Throughout the process, the LRGASP consortium invited the wider genomics community to participate as much as possible in the data production process, holding community calls through word of mouth and on X (formerly Twitter).

“It was very much an organic process of recruiting people,” Brooks said. “People just wanted to be part of this effort, and put a lot of work into it.”  

After this massive logistical effort, the consortium ultimately generated more than 427 million long-read sequences using both the Pacific Biosciences and Oxford Nanopore Technologies platforms, and evaluated computational methods from various tool developers, such as Brooks and UCSC Associate Professor of Biomolecular Engineering Chris Vollmers, also a co-senior author.

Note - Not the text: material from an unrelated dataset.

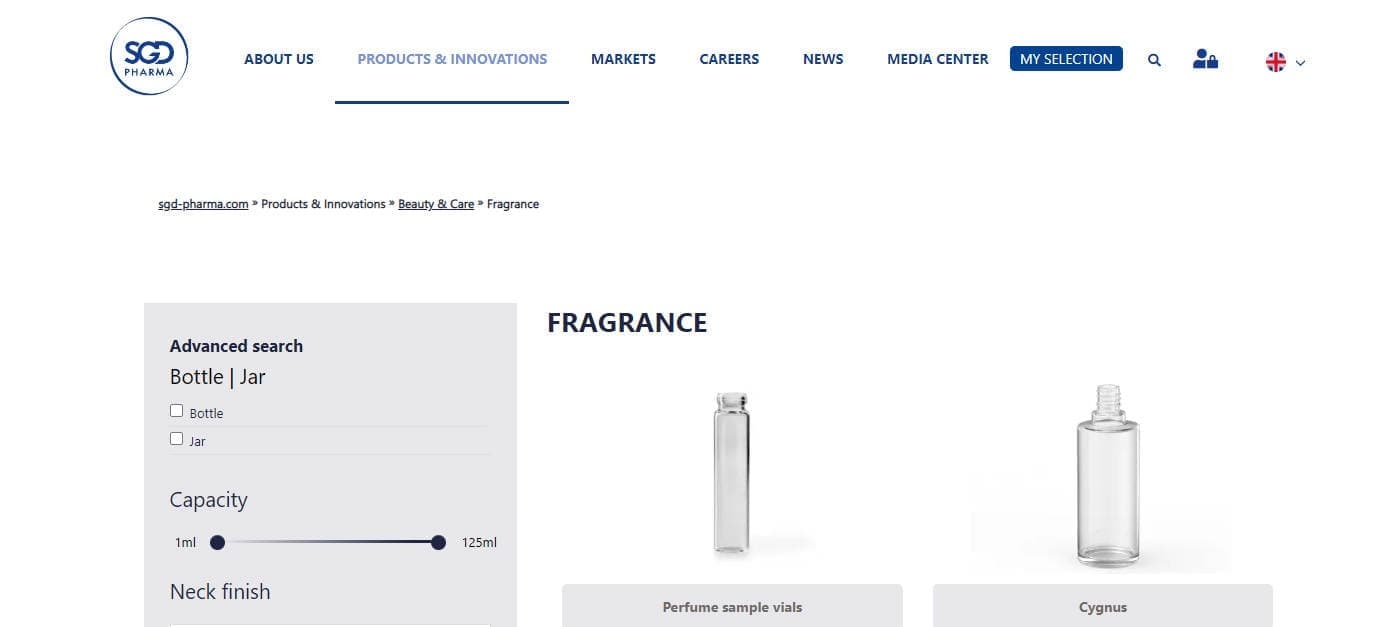Image resolution: width=1400 pixels, height=627 pixels.
Task: Follow the Beauty & Care breadcrumb link
Action: (436, 204)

The data produced came from three species: humans, mice, and manatees. Both humans and mice were easy choices, but using data from manatees allowed the researchers to test the methods on a species that does not already have a well-established body of research or a reference genome, making it what researchers call a “non-model species.” It was important for the researchers to test the techniques for a non-model species, as this is a common use-case for RNA sequencing studies.

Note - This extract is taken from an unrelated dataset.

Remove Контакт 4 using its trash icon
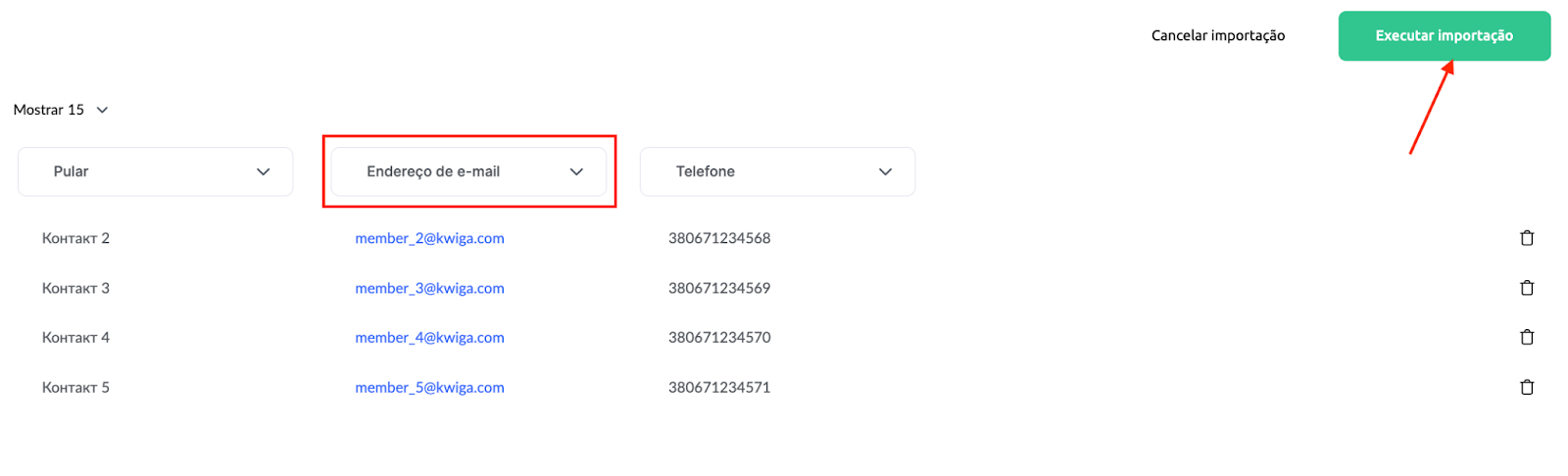 [1526, 337]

Guidance for future studies

After extensive data collection and analysis, the LRGASP consortium produced a set of recommendations for the RNA sequencing community, outlining different best practices for various research scenarios. 

Overall, the researchers found that long-read sequencing approaches perform much better than short-read sequencing. They found that various platforms were able to pick up a surprising amount of novel transcripts not documented in existing annotated references of human and mouse genomes.

“It’s nice to see that the long-read technology has pushed the field forward to be more confident,” Brooks said.

The researchers concluded that there is no one-size-fits-all best approach to RNA long-read sequencing, but rather the paper describes a series of best-practices depending on different goals that individual studies might have. Various tools and methods were found to have differences in error rates, sequencing depth, and read length, so researchers should prioritize which is most important to them for their area of study. 

For example, some scientists may be interested in detecting every single thing that a cell is producing via RNA. In the past, the common approach to this was to perform a higher volume of sequencing in order to detect transcripts that could have been missed. However, researchers found that more sequencing is not necessarily an effective approach to this issue, and that it is better to use an approach with a lower error rate and longer read length, as this enables scientists to discover longer areas of variation. 
 
Moving forward, the LRGASP team hopes their insight will help both sequencing and software tool developers improve the ever-evolving field of RNA-read technology. 

“I think this will help a lot of people who want to further develop the technology — there's still room for improvement on a lot of these methods,” Brooks said. 

Additional UC Santa Cruz researchers involved in this project include paper co-first author Mark Diekhans, Matthew Adams, Amit Behera, Namrita Dhillon, Colette Felton, Cindy Liang, Dennis Mulligan, Brandon Saint-John, and Alison Tang.